The story of cotton mills in the South is both a social and an economic history. Although the authors of "Like A Family" are critical of the post-Civil War investors who brought cotton manufacturing to the South, cotton mills were in some sense the salvation of the destitute former Confederacy. This defeated land, its currency worthless, had relied on agriculture operated by a landed aristocracy dependent upon slave labor. Without slavery and without the capital necessary to buy seed and fertilizer and hire labor, southern landowners developed the sharecrop system, which has been compared to slavery, but it entrapped both former slaves and poor whites, including some of my ancestors. Cotton manufacturing took advantage of the nearby raw product produced throughout the South and of the excess of farm labor. Both of my grandfathers were among those who made the transition from farming to "public work" (as their generation called it) in cotton mills. The work was hard, hot and dirty, and it failed to provide the personal satisfaction and sense of accomplishment of farming, but it paid a steady wage, regardless of weather or insect infestation. Few of those who tried public work ever went back to farming.
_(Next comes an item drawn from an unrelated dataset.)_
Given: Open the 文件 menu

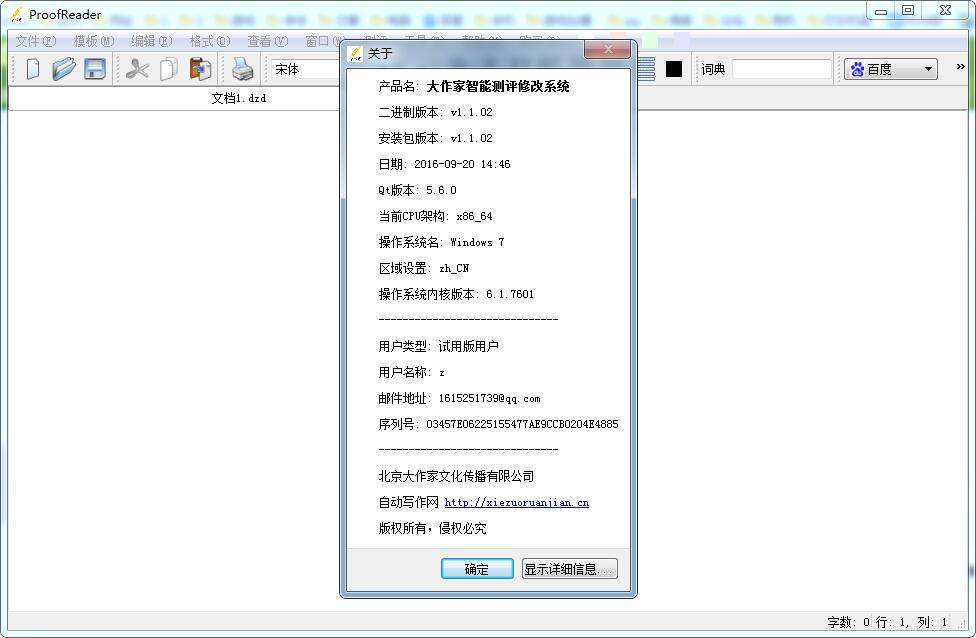Looking at the screenshot, I should (x=35, y=41).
Some elements of the cotton mill economy make us cringe today — child labor, whites-only hiring policies, and blatantly anti-union laws and policies. But there was also an egalitarian element to mill villages. Everyone, at least in the early years, lived in basic, nearly identical houses built by the mill. Workers paid rent or received free rent in lieu of wages. In the mill village where my parents grew up, houses were rented by the room. If a couple needed only one bedroom instead of the three available, the extra rooms would be locked, and they'd pay rent for only the rooms they used. The superintendent's house would likely be larger than the workers' houses, but it was not ostentatious in any way, just another wood frame structure with few, if any embellishments. Although there was some wage differentiation, most workers earned close to the same wages, and most of the work was equally hard.
It has been reported that W.J. Cash, author of the seminal and still readable "Mind of the South," had intended to write "the great American novel" set in a mill village. Instead, he killed himself. Few novels I can think of are set in textile mills or mill villages. Novelists, it seems to me, have ignored one of the great stages of American life — the southern cotton mill village. Doris Betts' "The Scarlet Thread" is one of the few novels I'm aware of that is set in a mill village, and it is out of print.
In literature and in history, cotton mill villages deserve more recognition. For generations of Americans in the South, mill villages constituted the shared experience of life and work.